The video card monopoly (but also other manufacturers) have been limiting functionality for a long time. It started with them restricting vGPU to enterprise garbage products, which allows Linux users to virtualize their GPU for things like playing games with near-native speeds using Windows on Linux. This is one of the big reasons Windows still has such a large marketshare as the main desktop OS.

Now they want to restrict people running AI locally so that they get stuck with crap like Copilot-enabled PCs or whatever dumb names they want to come up. These actions are intentional. It is anti-consumer & anti-trust, but don't expect our government to care or do anything about it.

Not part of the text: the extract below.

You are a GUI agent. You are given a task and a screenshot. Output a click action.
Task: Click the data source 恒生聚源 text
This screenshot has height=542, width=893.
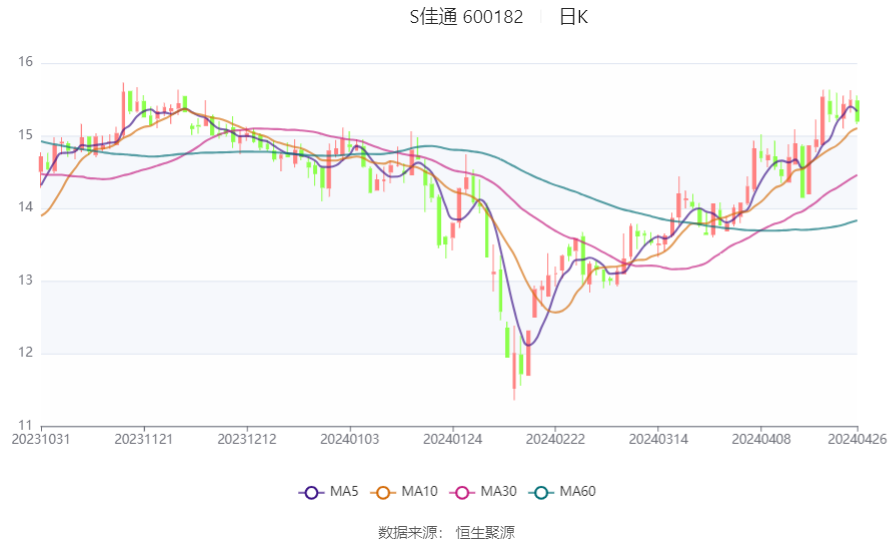485,532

[–] [email protected] 10 points 2 months ago (1 children)

So to put the likelihood of this in perspective, let me just repeat it to see if I understand the claim.

You're saying that one of the big reasons of Windows' market share is how artificially inefficient it is to install Linux, spin up a Virtual Machine, run Windows inside THAT and then run a game?

That's the mainstream use case that is propping up Windows adoption in this scenario?

[–] [email protected] -5 points 2 months ago (1 children)

The main thing propping up Windows as the main OS (meaning it is running at the root layer) is exclusive hardware GPU support which is used for gaming & many apps. Otherwise, automating running Windows apps & Windows on Linux would have become much more mainstream.

[–] [email protected] 24 points 2 months ago (2 children)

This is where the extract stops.